T Cell Therapy Shows Progress in Cancer, Infectious Diseases
Subset of T cells can confer therapeutic immune responses.
The use of T-cell therapy has shown significant progress fighting cancer and infectious diseases.
Although T cell immunity is normally able to respond to health threats and protect against recurrent diseases, they were found to become inactive or disappear in chronic diseases.
During the recent Annual Meeting of the American Association for the Advancement of Science (AAAS 2016), 3 international leaders in the field reported their latest progress.
Researchers are looking to have patients receive killer immune cells that target a diseased molecule. Although there have been multiple obstacles in the way of adopting this method into widespread clinical use, progress has been reported in all areas, including data from the first clinical trials.
These obstacles include: identifying or generating T cells that would be most effective for each individual, patient or donor; countering or avoiding any potential side effects; and finding a way to shorten the path from bench to bedside.
"There is a lot of scientific competition, of course, as well as growing industry interest," said researcher Dirk Busch. "What we bring into the game is, first, the conviction that you have to select the right cells to generate optimal cell products for therapy, together with superior techniques to do it.
“We identified a subset of T cells with high regenerative potential, where even low numbers of transferred cells -- in the extreme a single T cell -- can confer therapeutic immune responses."
At this time, the focus has been on central memory T cells (TCMs) that have the ability to engraft, expand, and live long-term even at very low numbers of transferred cells. Additionally, they can be genetically engineered to express novel antigen targeting receptors, without having an effect on their in vivo behavior.
The original clinical trials had remarkable results, including the complete remission of end-stage blood-born malignancies with the use of engineered T cells expressing chimeric antigen receptors that recognize an antigen on B cell leukemia (anti-CD19-CARs).

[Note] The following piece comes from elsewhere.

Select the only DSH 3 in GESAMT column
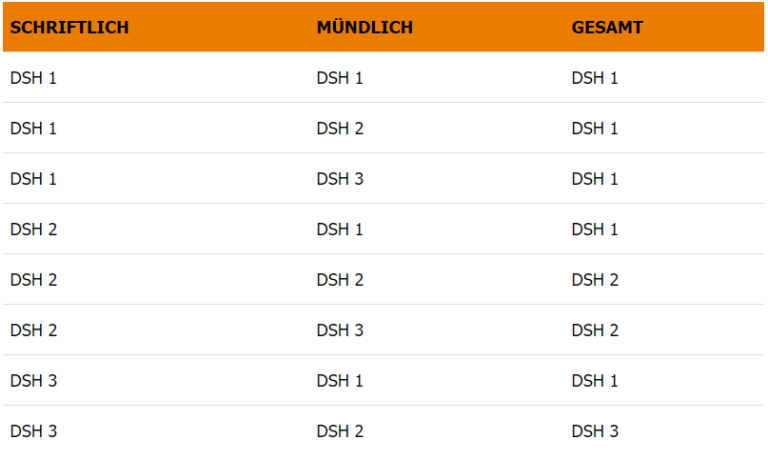Viewport: 768px width, 460px height. click(x=595, y=431)
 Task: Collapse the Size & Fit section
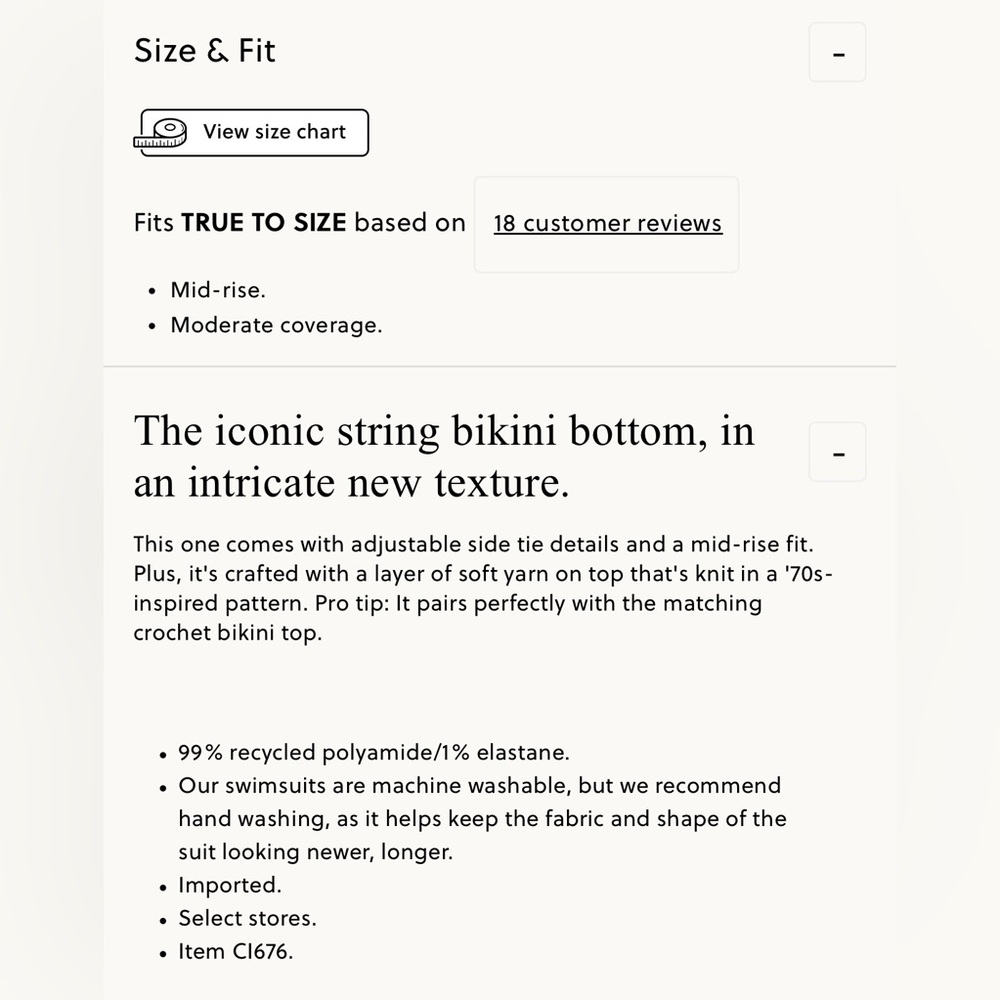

Success was also found in pre-clinical animal models of a potential safeguard that could selectively eliminate genetically modified T cells in therapy in the event of side effects. This mechanism has already been transferred to human patients.
“We put a marker into the T cells, so that we can give an antibody that binds to the cells that we have engineered but no others,” Busch said. “If an antibody binds to a cell, then other immune mechanisms get activated that eliminate it. We call this antibody-mediated cell toxicity. We believe the more defined our cell products are, the more predictable the clinical outcome will be.”